SET EXERCISE: Please pick out each line in the items below that contains the string "Identify", and copy those lines.

RECORDS SUPPLIED:
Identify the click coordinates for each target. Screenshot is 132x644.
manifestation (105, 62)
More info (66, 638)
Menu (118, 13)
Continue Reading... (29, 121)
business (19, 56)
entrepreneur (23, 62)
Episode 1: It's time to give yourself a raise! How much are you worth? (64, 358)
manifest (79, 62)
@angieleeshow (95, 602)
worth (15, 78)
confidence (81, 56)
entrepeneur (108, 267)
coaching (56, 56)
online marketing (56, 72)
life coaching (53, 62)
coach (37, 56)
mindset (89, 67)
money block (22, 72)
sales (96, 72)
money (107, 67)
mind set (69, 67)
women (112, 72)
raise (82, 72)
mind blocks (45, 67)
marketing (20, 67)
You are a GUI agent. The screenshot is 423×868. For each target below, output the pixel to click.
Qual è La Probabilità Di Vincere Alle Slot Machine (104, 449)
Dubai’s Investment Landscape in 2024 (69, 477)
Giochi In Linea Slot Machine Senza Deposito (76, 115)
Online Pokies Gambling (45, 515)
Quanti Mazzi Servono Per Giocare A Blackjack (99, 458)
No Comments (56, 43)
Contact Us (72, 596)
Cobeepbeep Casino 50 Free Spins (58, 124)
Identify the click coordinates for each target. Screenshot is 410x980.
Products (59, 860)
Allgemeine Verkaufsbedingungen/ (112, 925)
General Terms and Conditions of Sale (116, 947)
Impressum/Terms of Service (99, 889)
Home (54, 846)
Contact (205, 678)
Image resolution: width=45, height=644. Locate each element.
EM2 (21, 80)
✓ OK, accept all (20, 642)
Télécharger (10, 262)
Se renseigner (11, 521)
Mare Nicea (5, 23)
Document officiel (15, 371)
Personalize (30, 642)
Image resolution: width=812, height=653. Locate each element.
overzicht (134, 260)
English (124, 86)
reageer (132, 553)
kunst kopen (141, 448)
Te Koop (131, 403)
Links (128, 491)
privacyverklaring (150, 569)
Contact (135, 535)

EXERCISE OUTPUT:
Identify the click coordinates for each target. Screenshot is 132x644.
Identify the click coordinates for each target. Screenshot is 410x980.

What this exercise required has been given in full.